Privilege Escalation
Privilege escalation is like a hotel guest using a stolen master key to access rooms they were never assigned. An attacker who has limited access to a system (like a regular user account) exploits a vulnerability to gain administrator or root access, giving them full control. It is usually the second step in an attack: first, gain a foothold (phishing, stolen credentials); then, escalate privileges to do real damage.
Privilege escalation is the exploitation of a vulnerability, misconfiguration, or design flaw to obtain elevated access rights beyond what was originally authorized.
Types:
- Vertical escalation: lower-privilege user gains higher-privilege access (user to root/admin). More dangerous.
- Horizontal escalation: user accesses resources of another user at the same privilege level (user A reads user B’s data).
Common vertical escalation vectors (Linux):
| Vector | Description |
|---|---|
| SUID binaries | Executables that run with the owner’s permissions (often root). Misconfigured SUID binaries can be abused. |
| sudo misconfigurations | Overly permissive sudoers rules (e.g., ALL=(ALL) NOPASSWD: /usr/bin/vim) |
| Kernel exploits | Exploit a vulnerability in the Linux kernel to gain root (e.g., DirtyPipe CVE-2022-0847) |
| Writable scripts run by root | Cron jobs or systemd services running root-owned scripts in world-writable directories |
| Weak file permissions | World-readable /etc/shadow, writable /etc/passwd |
| Docker group membership | Users in the docker group can mount the host filesystem and become root |
| Path hijacking | Placing a malicious binary in a PATH directory that is searched before the legitimate one |
Common vectors (Windows): unquoted service paths, DLL hijacking, token impersonation, AlwaysInstallElevated policy, credential dumping (Mimikatz).
Defense:
- Principle of least privilege
- Regular audits of SUID binaries and sudo rules
- Prompt kernel patching
- SELinux/AppArmor mandatory access controls
- Monitoring for unusual privilege use (SIEM alerting)
Privilege escalation enumeration (Linux)
# Find SUID binaries (potential escalation vectors)
$ find / -perm -4000 -type f 2>/dev/null
/usr/bin/sudo
/usr/bin/passwd
/usr/bin/pkexec # CVE-2021-4034 (PwnKit)
# Check sudo permissions for current user
$ sudo -l
User mokey may run the following commands:
(ALL) NOPASSWD: /usr/bin/apt-get
# Dangerous: apt-get can spawn a shell via pre-invoke
# Check for writable cron scripts
$ ls -la /etc/cron.d/ /etc/cron.daily/ /var/spool/cron/
# Any file writable by your user = escalation path
# Check for credentials in environment or config files
$ env | grep -i pass
$ find / -name "*.conf" -exec grep -l "password" {} \; 2>/dev/null
# Check Docker group membership
$ id
uid=1000(mokey) gid=1000(mokey) groups=1000(mokey),998(docker)

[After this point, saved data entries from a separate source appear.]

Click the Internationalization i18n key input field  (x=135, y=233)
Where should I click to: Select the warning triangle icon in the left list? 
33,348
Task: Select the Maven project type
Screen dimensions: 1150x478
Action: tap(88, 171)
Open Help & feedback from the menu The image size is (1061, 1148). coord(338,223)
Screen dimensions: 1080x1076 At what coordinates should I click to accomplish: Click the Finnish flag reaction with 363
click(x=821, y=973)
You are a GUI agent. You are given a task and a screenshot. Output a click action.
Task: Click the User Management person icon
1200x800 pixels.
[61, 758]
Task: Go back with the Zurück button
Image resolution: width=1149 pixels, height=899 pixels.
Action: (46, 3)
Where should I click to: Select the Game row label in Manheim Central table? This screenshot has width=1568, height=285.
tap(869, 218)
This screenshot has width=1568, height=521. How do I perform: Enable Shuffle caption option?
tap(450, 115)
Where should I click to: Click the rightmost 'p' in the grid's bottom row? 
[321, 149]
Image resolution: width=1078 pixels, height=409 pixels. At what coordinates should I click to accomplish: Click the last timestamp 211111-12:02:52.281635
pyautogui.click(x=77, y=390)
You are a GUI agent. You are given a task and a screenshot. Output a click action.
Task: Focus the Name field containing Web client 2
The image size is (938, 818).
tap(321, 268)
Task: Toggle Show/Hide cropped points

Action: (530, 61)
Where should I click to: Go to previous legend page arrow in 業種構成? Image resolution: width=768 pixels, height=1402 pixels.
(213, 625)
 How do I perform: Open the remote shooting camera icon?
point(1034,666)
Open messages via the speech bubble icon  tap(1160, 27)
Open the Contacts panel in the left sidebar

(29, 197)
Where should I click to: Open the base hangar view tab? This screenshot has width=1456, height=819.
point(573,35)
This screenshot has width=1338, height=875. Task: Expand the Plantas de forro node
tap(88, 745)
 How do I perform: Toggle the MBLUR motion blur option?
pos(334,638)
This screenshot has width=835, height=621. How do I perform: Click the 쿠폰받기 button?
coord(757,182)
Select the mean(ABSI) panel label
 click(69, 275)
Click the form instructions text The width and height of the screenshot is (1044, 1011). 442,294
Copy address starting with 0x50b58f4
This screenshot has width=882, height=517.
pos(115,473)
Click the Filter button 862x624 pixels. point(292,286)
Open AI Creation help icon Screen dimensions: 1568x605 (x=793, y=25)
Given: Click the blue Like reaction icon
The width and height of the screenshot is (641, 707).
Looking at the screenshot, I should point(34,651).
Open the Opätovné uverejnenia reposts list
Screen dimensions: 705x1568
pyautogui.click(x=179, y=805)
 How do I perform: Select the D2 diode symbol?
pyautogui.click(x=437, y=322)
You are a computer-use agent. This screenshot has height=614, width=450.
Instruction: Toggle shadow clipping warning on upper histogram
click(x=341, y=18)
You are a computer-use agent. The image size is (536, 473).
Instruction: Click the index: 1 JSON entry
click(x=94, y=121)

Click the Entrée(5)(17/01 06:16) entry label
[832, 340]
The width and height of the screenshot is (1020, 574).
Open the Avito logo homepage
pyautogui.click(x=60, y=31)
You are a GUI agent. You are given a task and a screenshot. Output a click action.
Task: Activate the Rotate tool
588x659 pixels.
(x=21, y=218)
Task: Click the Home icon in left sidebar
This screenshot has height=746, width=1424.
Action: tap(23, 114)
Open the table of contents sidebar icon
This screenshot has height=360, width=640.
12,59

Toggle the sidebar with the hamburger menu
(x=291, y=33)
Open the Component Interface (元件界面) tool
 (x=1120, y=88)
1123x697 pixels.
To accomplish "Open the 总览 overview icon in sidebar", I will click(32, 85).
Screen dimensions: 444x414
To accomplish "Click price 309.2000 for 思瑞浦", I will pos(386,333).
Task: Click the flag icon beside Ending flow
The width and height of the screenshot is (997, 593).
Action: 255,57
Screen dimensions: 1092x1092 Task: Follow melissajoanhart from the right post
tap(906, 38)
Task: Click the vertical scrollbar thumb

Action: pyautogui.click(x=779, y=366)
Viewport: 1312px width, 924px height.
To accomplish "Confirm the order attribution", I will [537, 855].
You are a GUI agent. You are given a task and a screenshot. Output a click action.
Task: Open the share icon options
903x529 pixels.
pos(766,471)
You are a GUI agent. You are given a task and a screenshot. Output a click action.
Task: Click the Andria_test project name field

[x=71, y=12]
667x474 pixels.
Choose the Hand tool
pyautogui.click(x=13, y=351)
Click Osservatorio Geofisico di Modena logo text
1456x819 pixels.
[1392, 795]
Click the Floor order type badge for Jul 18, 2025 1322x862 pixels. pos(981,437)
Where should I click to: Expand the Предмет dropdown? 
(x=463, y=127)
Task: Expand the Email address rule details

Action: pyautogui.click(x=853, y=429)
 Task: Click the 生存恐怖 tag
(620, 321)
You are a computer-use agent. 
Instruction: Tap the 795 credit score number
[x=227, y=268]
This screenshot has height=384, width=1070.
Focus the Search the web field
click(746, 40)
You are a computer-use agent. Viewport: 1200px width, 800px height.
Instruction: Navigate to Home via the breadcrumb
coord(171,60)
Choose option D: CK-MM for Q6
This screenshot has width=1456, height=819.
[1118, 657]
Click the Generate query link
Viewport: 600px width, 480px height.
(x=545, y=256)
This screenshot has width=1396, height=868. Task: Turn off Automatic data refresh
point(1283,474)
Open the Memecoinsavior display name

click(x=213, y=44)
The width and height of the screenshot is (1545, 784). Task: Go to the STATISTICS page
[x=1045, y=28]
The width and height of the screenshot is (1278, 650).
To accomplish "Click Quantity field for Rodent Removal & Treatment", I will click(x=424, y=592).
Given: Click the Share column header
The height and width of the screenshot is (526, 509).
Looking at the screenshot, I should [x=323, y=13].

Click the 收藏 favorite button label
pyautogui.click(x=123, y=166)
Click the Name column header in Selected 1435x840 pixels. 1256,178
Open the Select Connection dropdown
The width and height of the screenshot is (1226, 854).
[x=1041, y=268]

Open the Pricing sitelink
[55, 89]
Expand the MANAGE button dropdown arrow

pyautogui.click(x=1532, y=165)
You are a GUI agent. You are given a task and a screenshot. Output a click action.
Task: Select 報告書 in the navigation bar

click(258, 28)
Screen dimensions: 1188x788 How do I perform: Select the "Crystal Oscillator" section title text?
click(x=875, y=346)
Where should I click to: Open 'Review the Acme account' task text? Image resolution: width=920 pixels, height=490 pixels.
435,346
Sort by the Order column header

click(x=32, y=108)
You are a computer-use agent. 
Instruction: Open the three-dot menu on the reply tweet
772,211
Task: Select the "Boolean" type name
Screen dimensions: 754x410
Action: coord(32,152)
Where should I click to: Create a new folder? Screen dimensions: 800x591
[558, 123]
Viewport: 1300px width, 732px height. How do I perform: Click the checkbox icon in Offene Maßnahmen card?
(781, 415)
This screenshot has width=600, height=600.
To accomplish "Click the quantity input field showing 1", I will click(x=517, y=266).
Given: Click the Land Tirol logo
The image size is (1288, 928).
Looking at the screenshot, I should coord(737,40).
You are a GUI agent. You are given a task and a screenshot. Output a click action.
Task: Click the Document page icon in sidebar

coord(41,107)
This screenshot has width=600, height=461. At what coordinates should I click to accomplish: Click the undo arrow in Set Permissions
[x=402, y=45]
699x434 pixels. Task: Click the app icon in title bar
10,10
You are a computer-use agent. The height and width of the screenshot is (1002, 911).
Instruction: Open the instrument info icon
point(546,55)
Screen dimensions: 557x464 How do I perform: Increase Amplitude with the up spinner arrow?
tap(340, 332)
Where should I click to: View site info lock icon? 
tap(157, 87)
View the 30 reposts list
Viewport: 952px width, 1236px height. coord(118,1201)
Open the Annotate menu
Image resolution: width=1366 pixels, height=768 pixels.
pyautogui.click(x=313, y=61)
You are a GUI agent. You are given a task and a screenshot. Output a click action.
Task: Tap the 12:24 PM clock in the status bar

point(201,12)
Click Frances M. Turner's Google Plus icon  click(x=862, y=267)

# docker group = trivial root escalation via host mount Privilege escalation is a step in nearly every successful cyberattack. Attackers gain initial access through phishing or a web vulnerability, land with low-privilege access, then escalate to root/admin to install persistence, exfiltrate data, or deploy ransomware. Penetration testers routinely find privilege escalation paths through misconfigured sudo rules, SUID binaries, and Docker group membership. The PwnKit vulnerability (CVE-2021-4034) in polkit’s pkexec affected virtually every Linux distribution and provided trivial root escalation for over a decade before discovery. Defense starts with the principle of least privilege: users and services should have the minimum permissions necessary. Tools like LinPEAS and WinPEAS automate privilege escalation enumeration, and both attackers and defenders use them.